Pipelines are often granted broad permissions for simplicity. They should be treated as first-class identities with scoped task access. For example, a production deployment pipeline might receive only the task group needed to update container images and deploy to a Kubernetes namespace.

4. Exceptions and highly privileged roles

There will always be tasks that were not identified in the original model. Create higher permission task groups for those cases, manage them through PIM, require senior approval, and flag them for later review.

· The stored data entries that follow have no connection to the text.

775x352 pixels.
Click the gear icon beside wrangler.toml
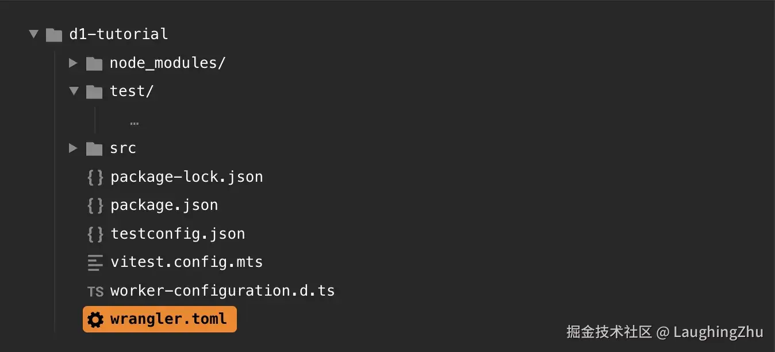click(96, 319)
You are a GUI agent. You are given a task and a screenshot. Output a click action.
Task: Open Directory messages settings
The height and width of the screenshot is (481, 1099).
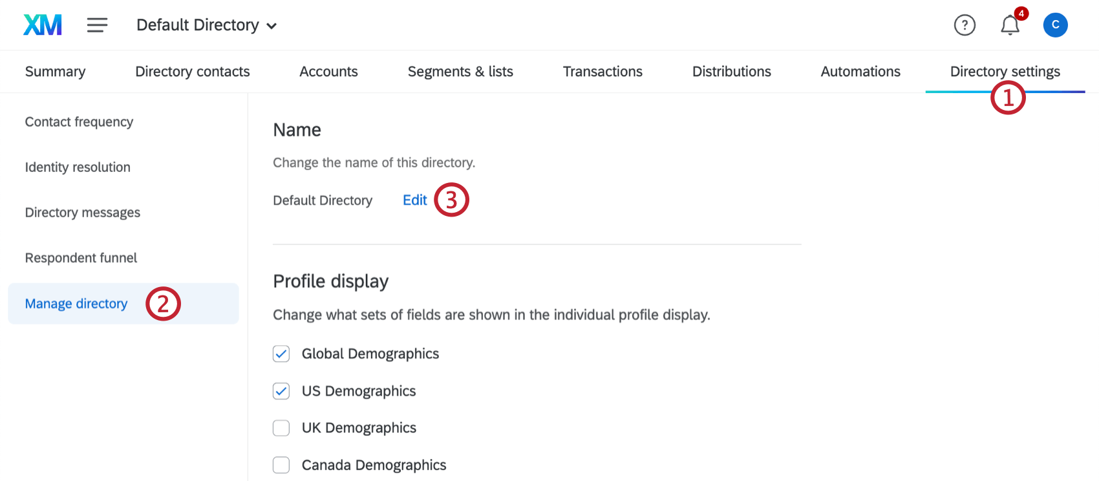pyautogui.click(x=82, y=212)
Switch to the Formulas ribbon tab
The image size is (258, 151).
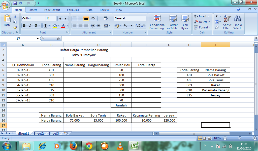click(x=73, y=10)
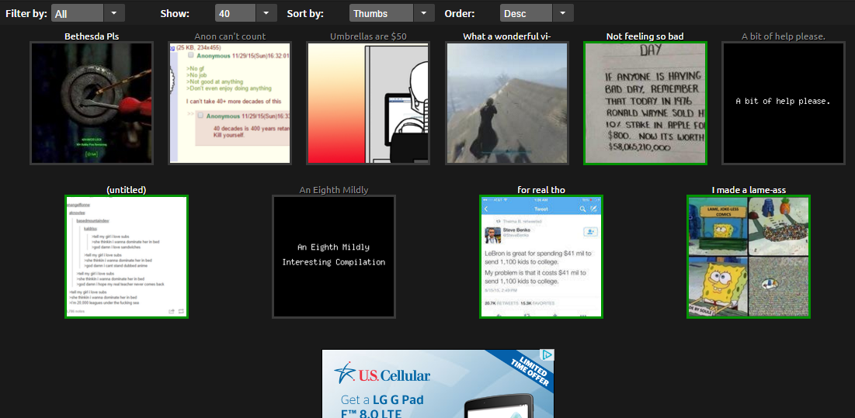Open the untitled Tumblr post thumbnail
The height and width of the screenshot is (418, 855).
coord(127,257)
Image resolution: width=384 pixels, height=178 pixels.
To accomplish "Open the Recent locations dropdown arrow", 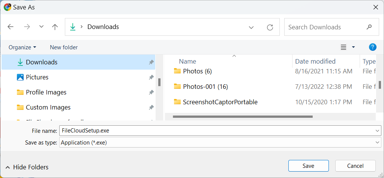I will pyautogui.click(x=41, y=27).
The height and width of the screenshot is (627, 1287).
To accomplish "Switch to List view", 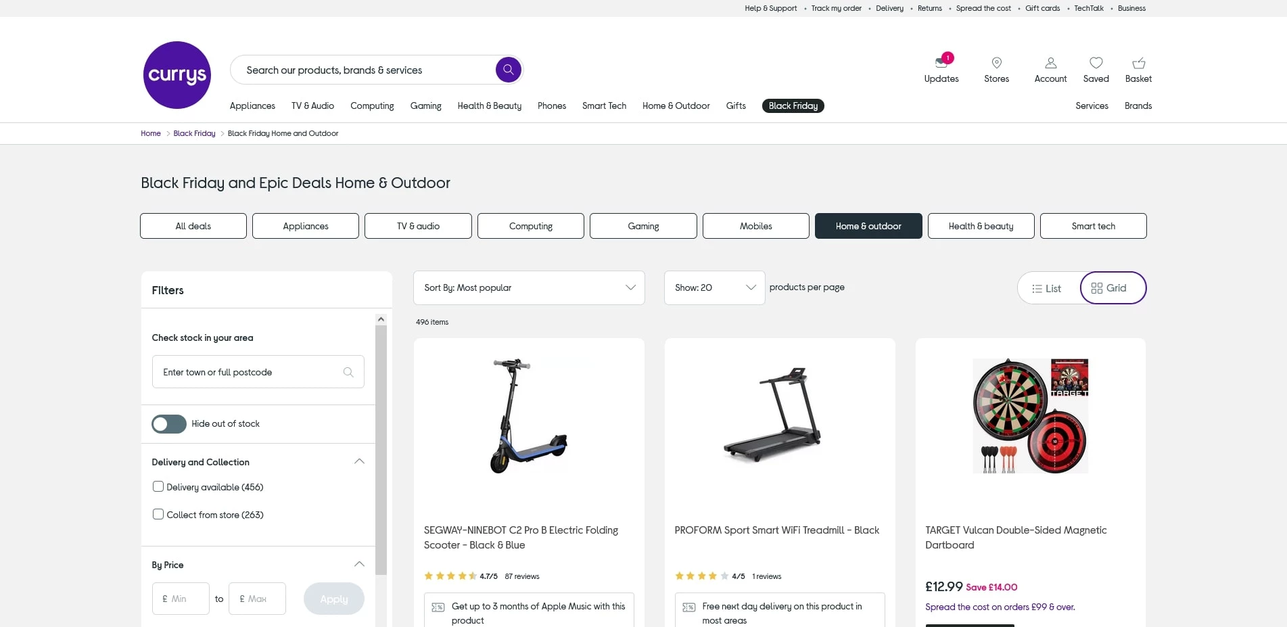I will point(1047,289).
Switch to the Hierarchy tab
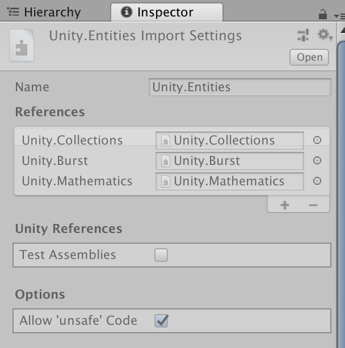Viewport: 345px width, 348px height. [x=44, y=12]
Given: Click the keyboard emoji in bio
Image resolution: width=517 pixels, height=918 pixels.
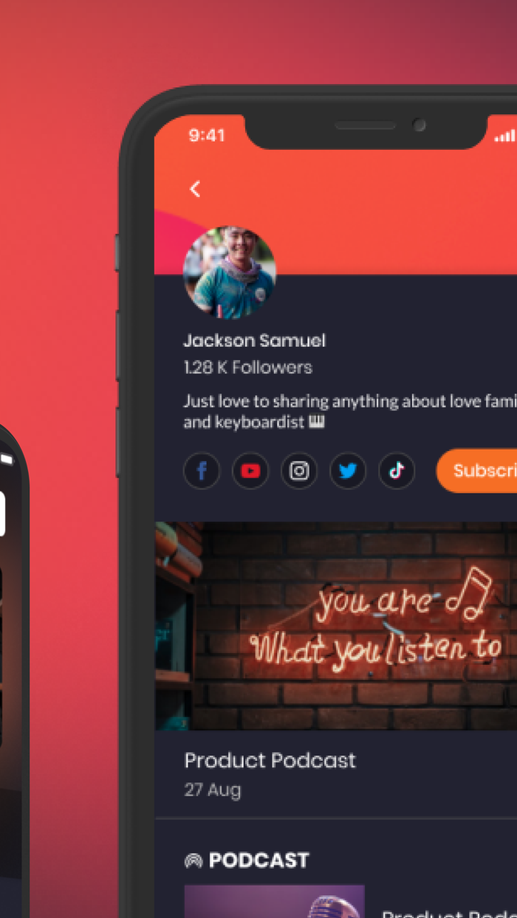Looking at the screenshot, I should (318, 423).
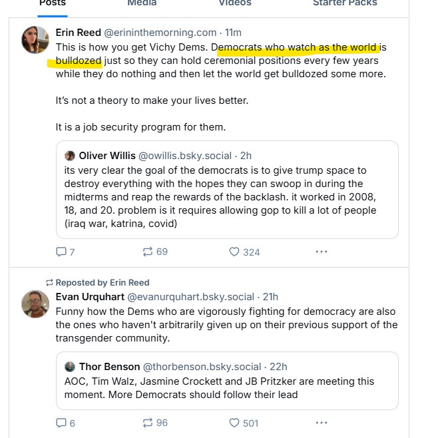This screenshot has height=438, width=432.
Task: Like Erin Reed's post with 324 likes
Action: click(x=234, y=252)
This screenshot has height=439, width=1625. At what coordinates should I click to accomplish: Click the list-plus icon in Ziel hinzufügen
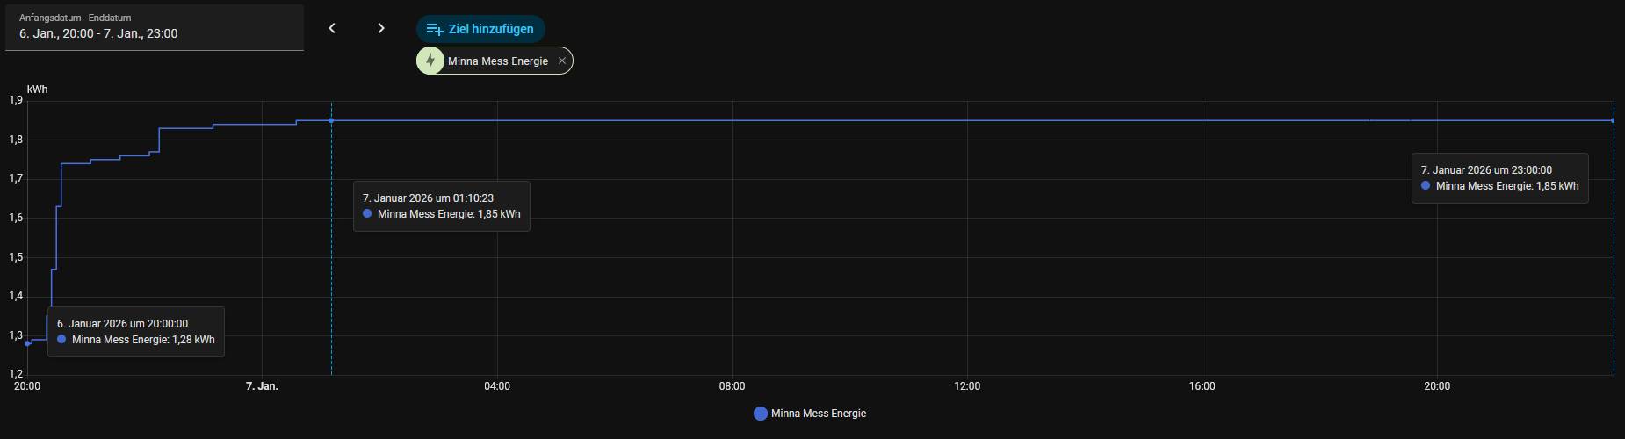(x=434, y=29)
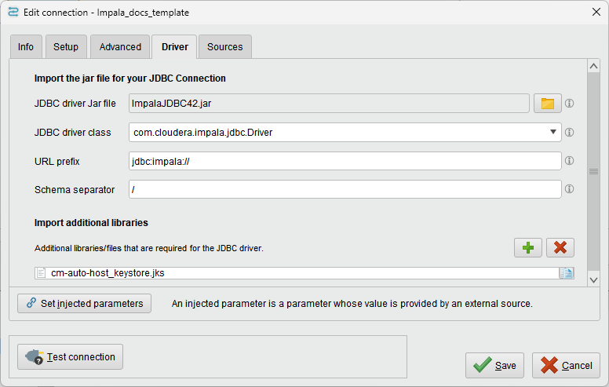Go to the Advanced tab
Screen dimensions: 609x387
point(120,47)
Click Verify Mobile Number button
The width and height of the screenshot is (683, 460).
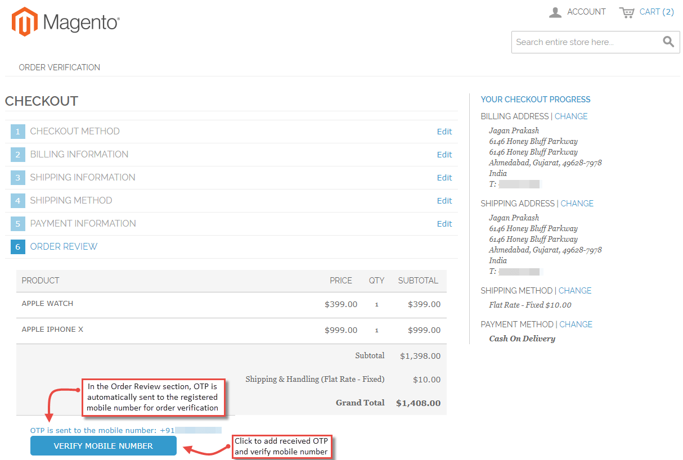pos(103,445)
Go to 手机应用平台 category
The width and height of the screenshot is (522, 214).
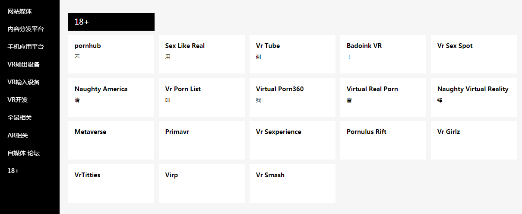[25, 47]
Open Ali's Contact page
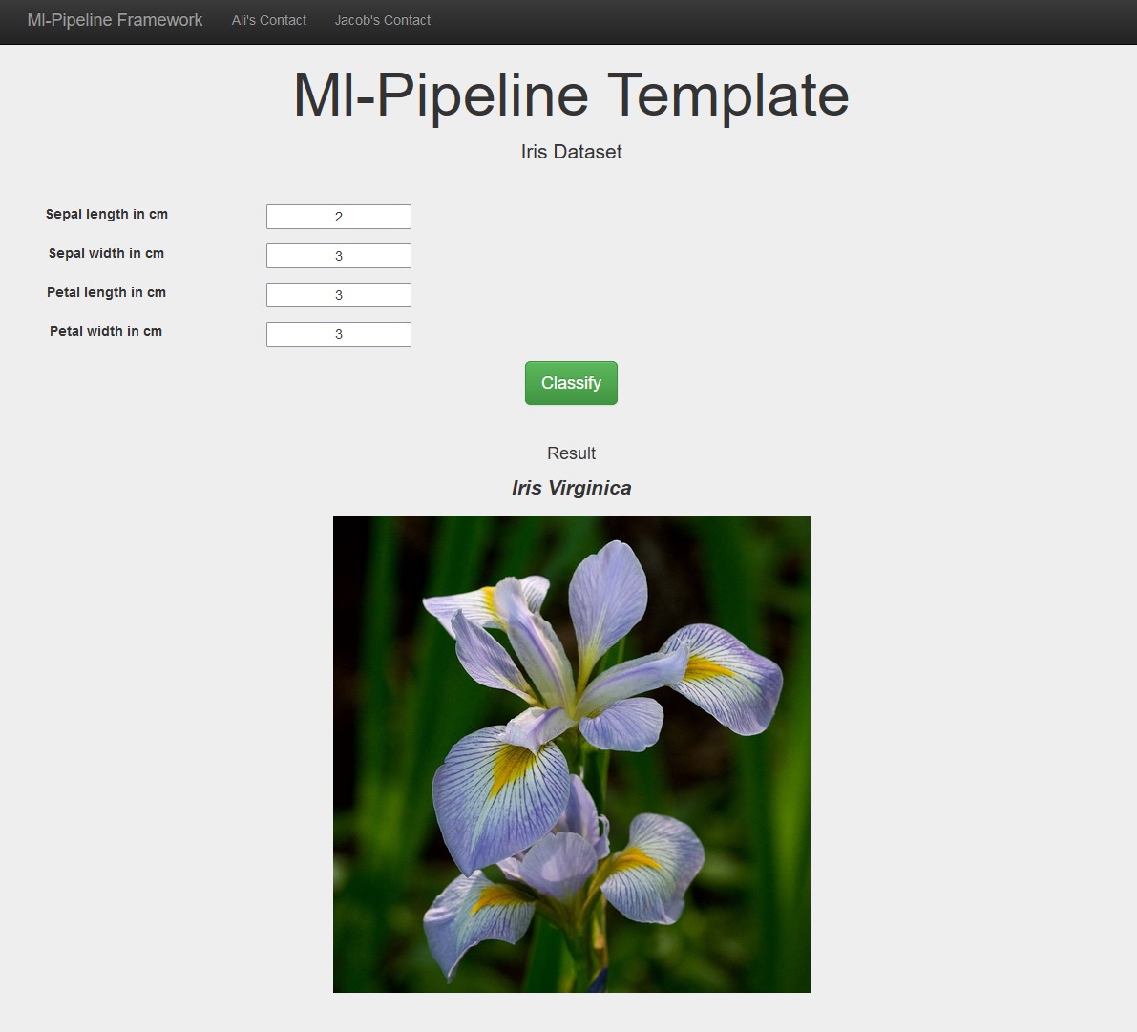1137x1032 pixels. tap(268, 20)
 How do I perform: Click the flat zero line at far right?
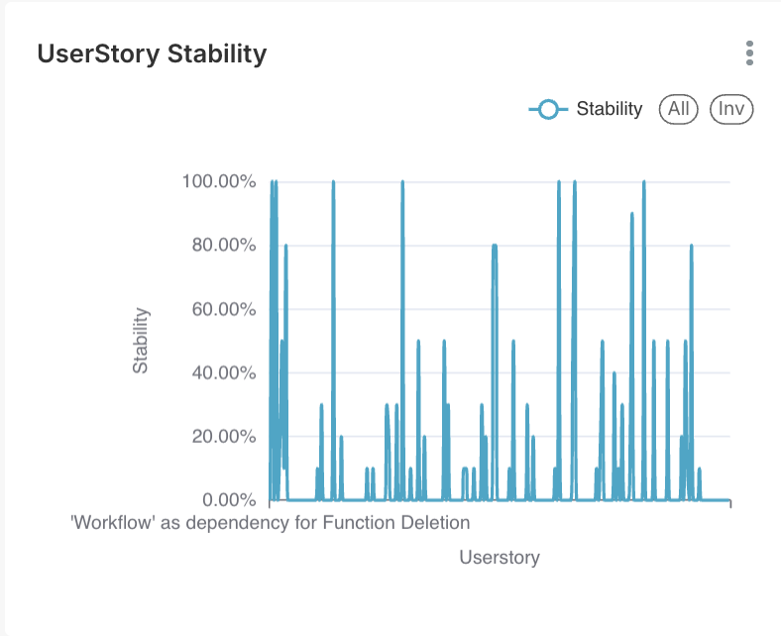click(x=716, y=499)
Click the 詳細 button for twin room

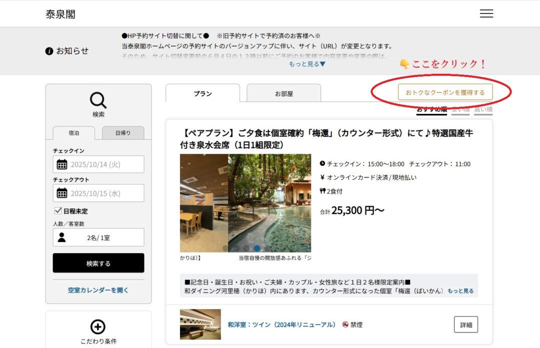point(466,325)
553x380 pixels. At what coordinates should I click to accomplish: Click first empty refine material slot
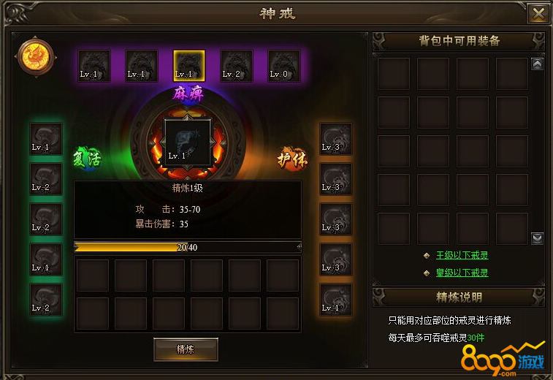point(92,276)
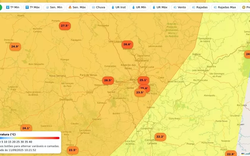Open the 25.1° Belo Horizonte station marker

tap(143, 80)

The review decides whether a new task should be created.

Highly privileged roles such as Global Administrator can use the same model, but PIM introduces a dependency on Entra ID, MFA, Conditional Access, and network availability. Break-glass accounts are therefore essential. Microsoft recommends at least two emergency access accounts that are excluded from PIM, MFA, and Conditional Access, monitored closely, and rotated regularly.

5. Audit

The model works when common tasks are assigned by default and uncommon tasks use PIM. Track how often PIM is used; frequent activation shows drift between intended and effective permissions and may indicate that the task model needs refinement.

Review all roles and tasks at least quarterly, and review high-risk roles and PIM activations monthly.

6. Examples

Baseline permission names should separate environment, service, scope, and action. A useful convention is BASE_ENV_SERVICE_SCOPE_ACTION.

ExampleMeaning
BASE_PROD_KV_SECRETS_READLISTList production Key Vault secrets without reading the values.
BASE_PROD_KV_SECRETS_GETList and read production Key Vault secret values.
BASE_PROD_KV_SECRETS_ADMINCreate or update production Key Vault secrets.
BASE_PROD_K8S_NS_A_VIEWERRead workloads in a specific Kubernetes namespace.
BASE_PROD_ACR_IMAGE_PUSHPush updated container images to the production registry.
BASE_PROD_VPN_ACCESSAssign VPN access to a restricted production address pool.

Tasks then combine baselines. For example, TASK_PROD_KEYVAULT_ADMIN might combine production VPN access with production Key Vault secret administration. TASK_PROD_VIEWER might combine registry, Kubernetes, monitoring, and Application Insights read access. TASK_PROD_NS_A_DEPLOYMENT might combine registry image push with namespace deployment permissions.

Roles then map to tasks. A developer may have standing development viewer access and PIM access to production viewer or development deployment tasks. A senior developer may inherit that role and gain PIM access to production deployment and production Key Vault administration. A CI production deployment role can be assigned to a managed identity or service principal, giving a pipeline exactly enough access to deploy.

7. Summary

Task-based, role-aware security builds access from the ground up. Baseline permissions describe the smallest technical actions, tasks describe real workflows, roles map people to those tasks, and PIM handles sensitive or infrequent elevation.

The benefits are least privilege, modular scaling, better developer velocity, cleaner audit, and automation-ready governance. The drawbacks are real too: initial setup takes analysis, definitions must be maintained, tooling needs to support fine-grained access, and teams may need help moving away from broad roles.

8. Final thoughts

I developed this model during a growth phase at a startup while planning a new production environment. The design was shaped by onboarding and offboarding policy, ISO 27001 audit needs, and the release of Azure PIM.

The key design decision was to view operations through the lens of tasks. Routine tasks used permanent assignments. Infrequent tasks used time-bound elevation. Higher-level administrative options existed for edge cases, but they required documentation and review.

That upfront planning paid off through a stronger security posture, efficient operations, and transparent audit trails.